Several ForceFieldTrainingSetGenerator objects with pre-calculated training data with different calculator references can be loaded and then passed into another ForceFieldTrainingSetGenerator object which recalculates all data using a new reference calculator:

training_sets = []

# Load another ForceFieldTrainingSetGenerator (or old MomentTensorPotentialTraining) object with precalculated data.
# For the configurations in this dataset, we keep the energy, forces, and stress data, if available.
mtp_training_data_input = nlread('mtp_training_data.hdf5', ForceFieldTrainingSetGenerator)[0]
training_sets.append(
    TrainingSet(mtp_training_data_input, recalculate_training_data=False)
)

# Load another Trajectory object with data another calculator.
# For the configurations in this dataset, we recalculate the training data with the new calculator.
trajectory_training_data_input = nlread('trajectory_training_data.hdf5', Trajectory)[0]
training_sets.append(
    TrainingSet(trajectory_training_data_input, recalculate_training_data=True)
)

# Set up training data generation.
force_field_training_set_generator = ForceFieldTrainingSetGenerator(
    filename='study_training_data.hdf5',
    object_id='fftsg',
    training_sets=training_sets,
    calculator=LCAOCalculator(),
    calculate_stress=True,
)
force_field_training_set_generator.update()

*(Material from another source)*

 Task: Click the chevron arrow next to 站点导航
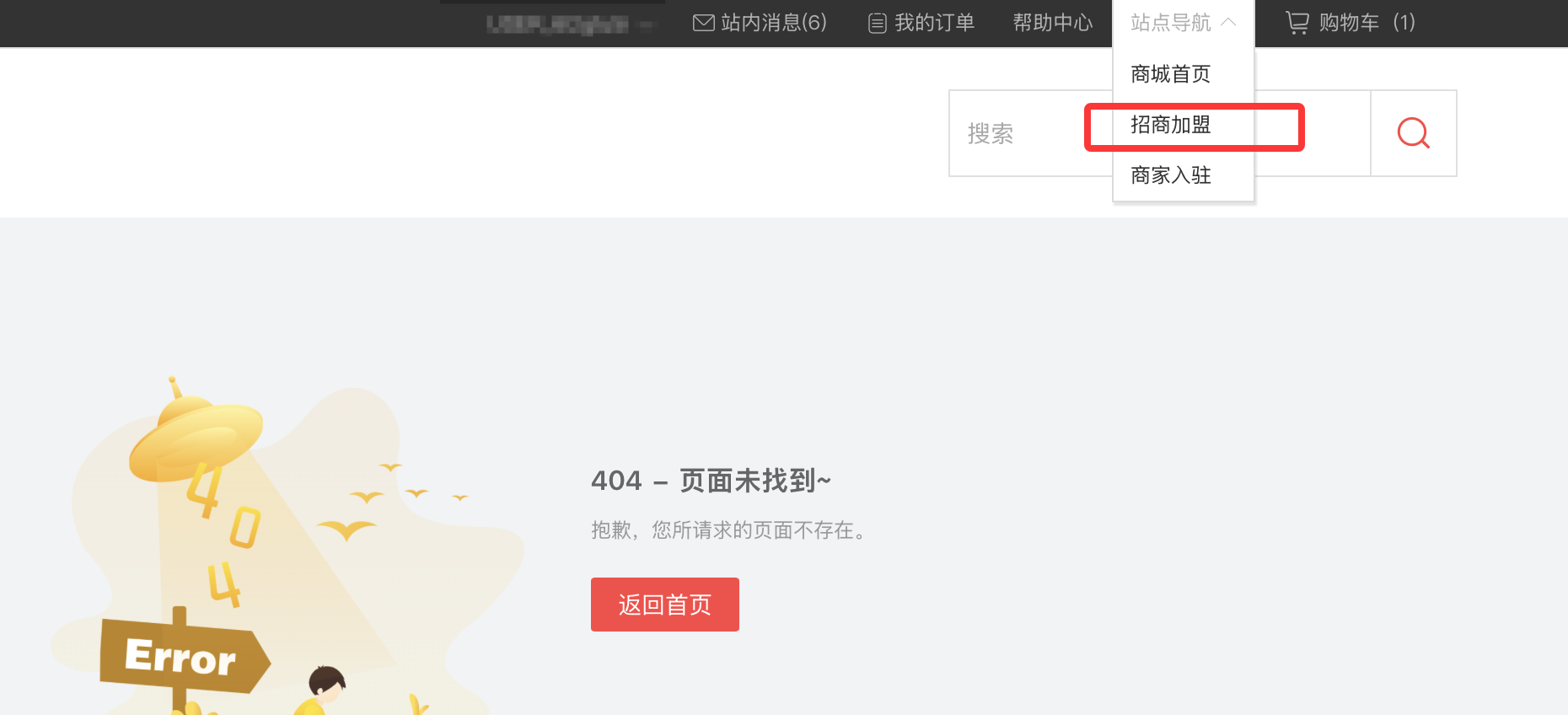1228,23
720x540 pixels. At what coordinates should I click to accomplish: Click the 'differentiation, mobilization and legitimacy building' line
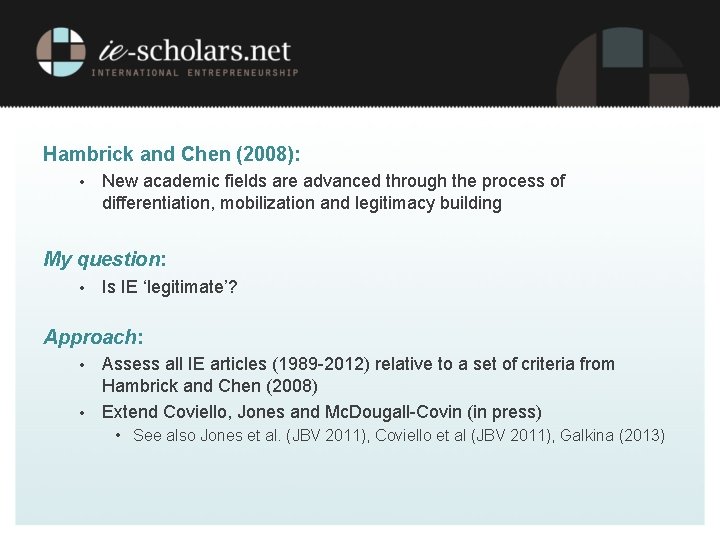pyautogui.click(x=302, y=203)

# Retrieve TrainingSet now labeled by compatible LCAO calculations.
generated_trainingset = force_field_training_set_generator.generatedTrainingSet()

# This TrainingSet can then be used for training machine-learned force fields.
# For example, an MTP can be trained with this TrainingSet by:

# Set up non-linear coefficients with optimization.
non_linear_coefficients_parameters = NonLinearCoefficientsParameters(
    perform_optimization=True,
)

# Set up parameters to use in the MTP fitting.
fitting_parameters = MomentTensorPotentialFittingParameters(
    basis_size=PredefinedBasisSmall,
    outer_cutoff_radii=3.0*Angstrom,
    mtp_filename='mtp_study.mtp',
    non_linear_coefficients_parameters=non_linear_coefficients_parameters,
)

# Set up and run the MTP training.
machine_learned_force_field_trainer = MachineLearnedForceFieldTrainer(
    fitting_parameters=fitting_parameters,
    training_sets=generated_trainingset,
    calculator=calculator,
    train_test_split=0.8,
)
machine_learned_force_field_trainer.train()

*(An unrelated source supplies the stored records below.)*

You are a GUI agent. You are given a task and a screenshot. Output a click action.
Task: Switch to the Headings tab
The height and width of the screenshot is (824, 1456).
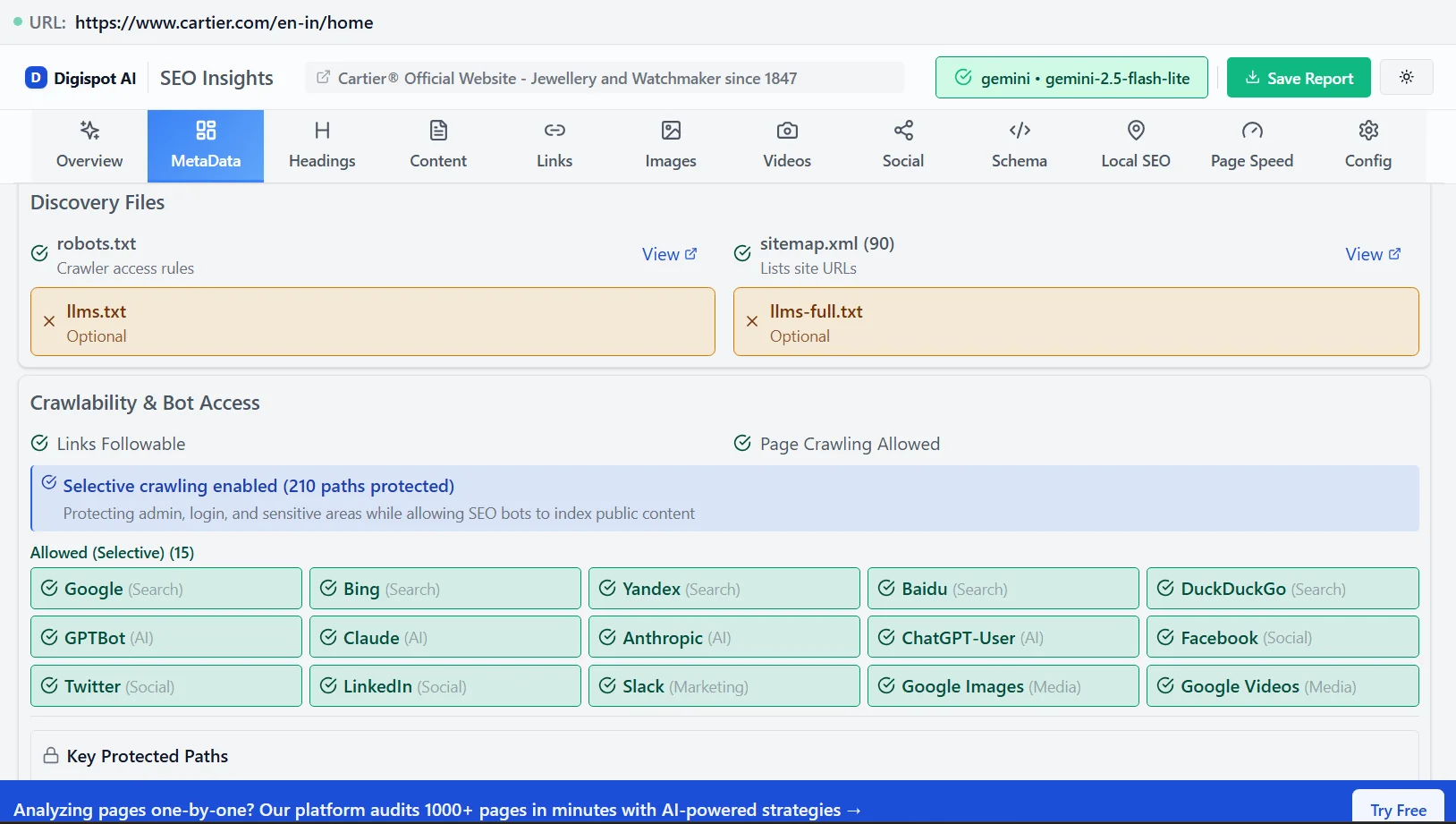[322, 146]
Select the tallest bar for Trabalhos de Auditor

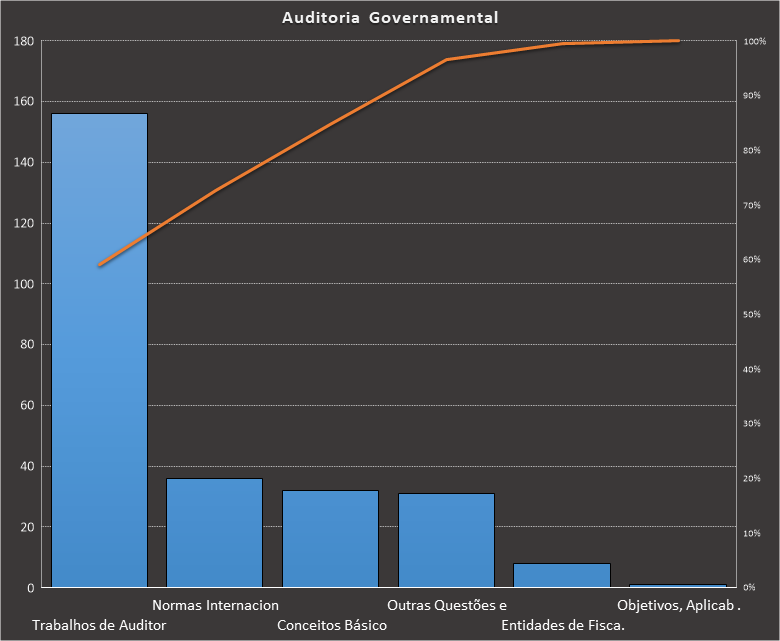[x=99, y=350]
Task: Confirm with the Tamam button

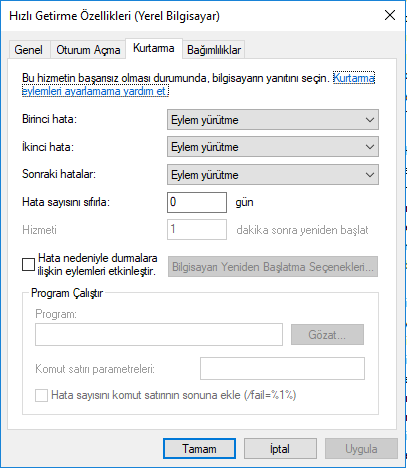Action: point(199,449)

ForceFieldTrainingSetGenerator_example2.py

Notes¶

Note

Study objects behave differently from analysis objects. See the Study object overview for more details.

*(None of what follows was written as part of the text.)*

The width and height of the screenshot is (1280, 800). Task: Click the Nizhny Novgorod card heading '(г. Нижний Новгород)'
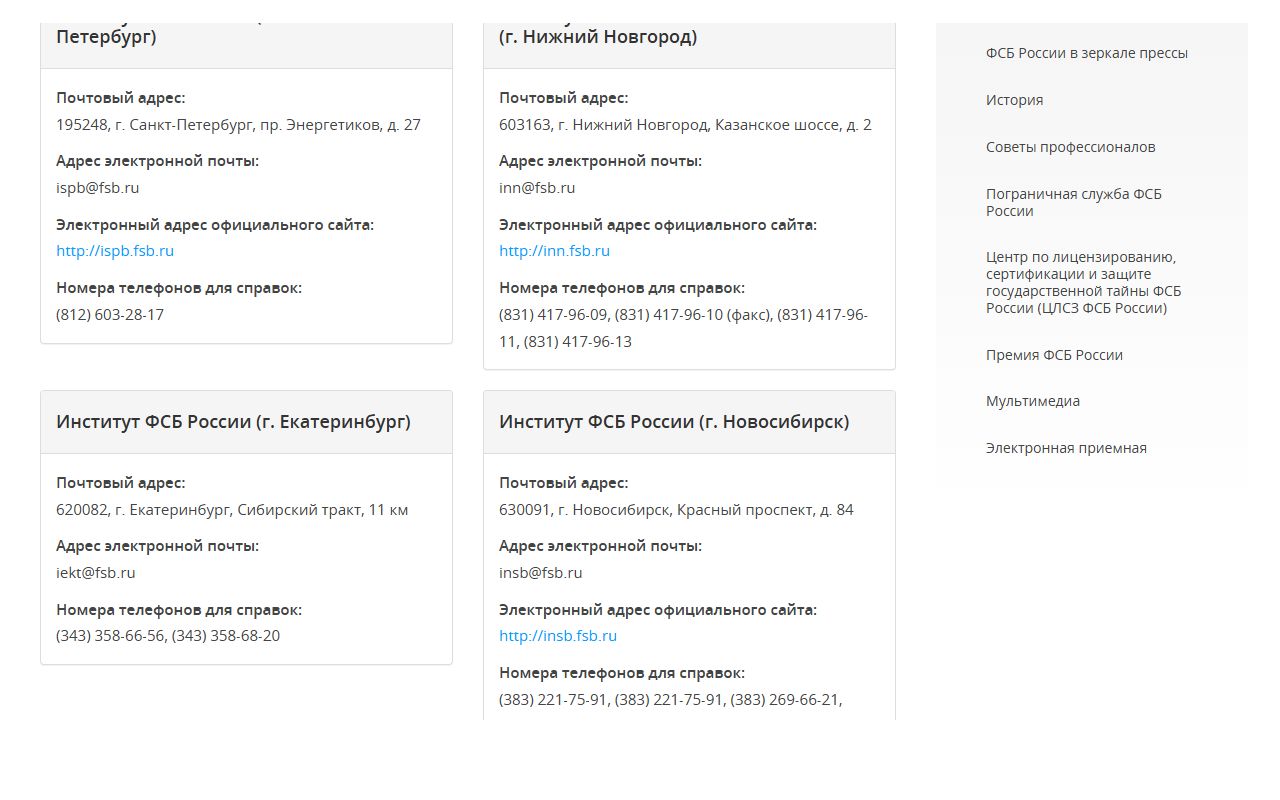598,37
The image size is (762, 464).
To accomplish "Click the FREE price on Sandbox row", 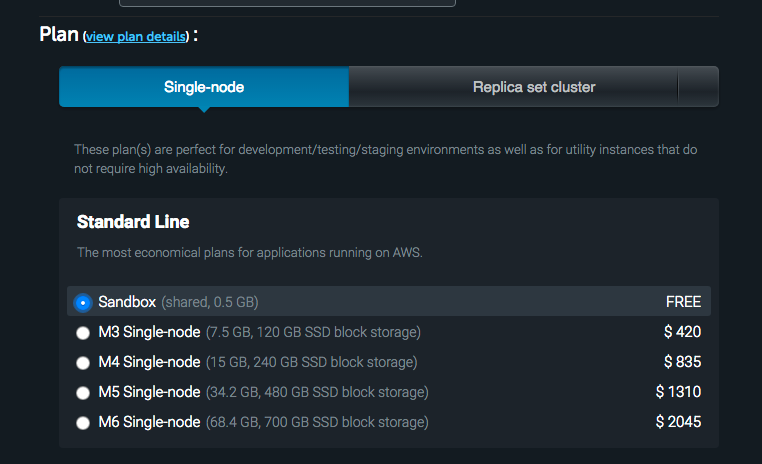I will coord(683,302).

This class implements generation and calculation of training data for Machine-Learned Force-Field (MLFF) models such as Moment Tensor Potential [1] and MACE [2][3].

To generate and calculate training data, different possibilities are provided:

RandomDisplacementsParameters or crystalTrainingRandomDisplacements: A series of random atomic displacements and strain to sample the phase space around an equilibrium configuration.
MolecularDynamicsSnapshotsParameters: Snapshots from molecular dynamics simulations using either the final reference calculator, or a force field or fast high-throughput DFT calculator. In the latter case energies, forces, and stress are recalculated using the reference calculator for a subset of the snapshots from the MD trajectory.
TrainingSet: A set of available training configurations with or without pre-calculated reference energy, forces, and stress. If no reference data is provided, it will automatically be recalculated using the given reference calculator.
CrystalInterfaceTrainingParameters: Used to generate training configurations by building interfaces from two crystalline bulk materials.
MolecularConfigurationsParameters: Class for generating a set of training configurations using a combination of sampling different torsion angles and atomic displacements.
AlloyTrainingParameters: Class for generating a set of alloy training configurations.

The calculation of reference data in the ForceFieldTrainingSetGenerator object can be parallelized efficiently over different process groups via the keyword number_of_processes_per_task.